Advancing the health and well-being of animals and people

Fellow: Erik Zager

Mentor: Daniel Fletcher
Contact Information: Email:; Phone: 607-253-4091
Sponsor: Morris Animal Foundation - Vet Scholar Program
Grant Number: D12FE-602
Title: Muscle Tissue Oxygen Saturation as a Marker of Oxygen Delivery in Hospitalized Cats
Annual Direct Cost: $4,000
Project Period: 06/1/2011-08/31/2011

DESCRIPTION (provided by applicant):  In critically ill cats, the underlying disease process often leads to decreased supply of nutrients such as oxygen to vital organs. If these deficits are not detected early, organ function can be compromised, leading to more rapid progression of the disease or death. The current gold standard technique for determining if enough oxygen is being delivered to the organs requires placement of a catheter into a large vein in the center of the body, an invasive and sometimes dangerous procedure. A new technology that measures the amount of oxygen in muscle tissue non-invasively by shining an infrared light through the skin has been shown to be a reliable marker of deficits in oxygen delivery to the organs.
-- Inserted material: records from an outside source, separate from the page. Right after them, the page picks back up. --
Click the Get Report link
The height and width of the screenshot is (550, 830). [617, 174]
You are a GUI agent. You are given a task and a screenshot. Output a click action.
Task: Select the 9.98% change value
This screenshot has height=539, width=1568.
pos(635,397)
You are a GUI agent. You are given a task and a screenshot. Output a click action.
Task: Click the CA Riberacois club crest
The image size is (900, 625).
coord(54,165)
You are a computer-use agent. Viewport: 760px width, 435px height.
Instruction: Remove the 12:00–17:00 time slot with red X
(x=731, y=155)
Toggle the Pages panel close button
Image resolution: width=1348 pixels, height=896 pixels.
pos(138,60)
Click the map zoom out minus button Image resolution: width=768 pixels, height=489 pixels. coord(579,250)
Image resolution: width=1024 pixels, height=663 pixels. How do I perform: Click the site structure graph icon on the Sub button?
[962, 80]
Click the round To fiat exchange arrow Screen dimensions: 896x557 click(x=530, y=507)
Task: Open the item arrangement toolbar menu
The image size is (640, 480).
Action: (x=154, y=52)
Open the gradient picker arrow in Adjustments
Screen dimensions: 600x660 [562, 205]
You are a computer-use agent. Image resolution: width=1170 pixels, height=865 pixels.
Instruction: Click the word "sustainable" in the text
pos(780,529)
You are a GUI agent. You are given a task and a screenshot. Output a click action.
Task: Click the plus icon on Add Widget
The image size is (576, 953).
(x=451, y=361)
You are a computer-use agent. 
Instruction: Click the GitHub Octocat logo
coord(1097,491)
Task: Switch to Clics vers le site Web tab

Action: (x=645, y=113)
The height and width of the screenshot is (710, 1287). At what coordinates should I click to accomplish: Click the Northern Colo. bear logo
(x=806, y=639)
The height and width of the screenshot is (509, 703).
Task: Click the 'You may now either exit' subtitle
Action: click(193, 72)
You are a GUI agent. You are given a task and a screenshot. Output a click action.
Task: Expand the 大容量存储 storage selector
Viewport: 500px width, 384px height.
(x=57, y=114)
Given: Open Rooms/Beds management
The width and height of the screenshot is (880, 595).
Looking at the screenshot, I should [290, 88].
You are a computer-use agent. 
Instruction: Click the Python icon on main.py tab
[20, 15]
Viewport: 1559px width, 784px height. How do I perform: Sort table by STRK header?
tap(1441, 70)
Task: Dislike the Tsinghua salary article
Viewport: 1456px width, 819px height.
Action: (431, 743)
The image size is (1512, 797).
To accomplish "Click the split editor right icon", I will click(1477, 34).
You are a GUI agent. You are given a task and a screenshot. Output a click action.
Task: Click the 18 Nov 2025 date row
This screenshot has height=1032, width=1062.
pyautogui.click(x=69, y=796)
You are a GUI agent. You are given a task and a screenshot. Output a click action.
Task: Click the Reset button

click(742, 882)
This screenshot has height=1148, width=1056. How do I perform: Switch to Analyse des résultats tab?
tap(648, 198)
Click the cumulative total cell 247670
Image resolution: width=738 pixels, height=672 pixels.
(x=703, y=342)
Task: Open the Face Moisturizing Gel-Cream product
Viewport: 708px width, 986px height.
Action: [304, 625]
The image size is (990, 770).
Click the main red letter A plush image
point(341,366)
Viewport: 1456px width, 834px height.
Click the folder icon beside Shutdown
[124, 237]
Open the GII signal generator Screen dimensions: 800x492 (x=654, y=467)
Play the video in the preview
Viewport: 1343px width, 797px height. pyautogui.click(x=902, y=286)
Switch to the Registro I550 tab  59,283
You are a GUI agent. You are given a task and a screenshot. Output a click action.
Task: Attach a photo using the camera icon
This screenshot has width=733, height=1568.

This device, the InSpectra StO2 Tissue Oxygenation Monitor, is currently being used to monitor critically ill people, and it is the goal of this study to evaluate the capability of this technology in critically ill cats. The monitor will be placed on hospitalized cats in the ICU at Cornell University's Companion Animal Hospital in which the previously mentioned central catheters have already been placed for other reasons, and readings from the monitor will be taken when blood samples are being collected as part of the routine monitoring ordered by the clinician. The measurements from the monitor will then be compared with the results of the blood work to determine if, like in people, the non-invasive readings match the data from the invasive central catheters. If this new technology works in critically ill cats, it will have a significant impact on our ability to treat these difficult to monitor patients, and will likely result in better outcomes in these critically ill patients as it has in critically ill people.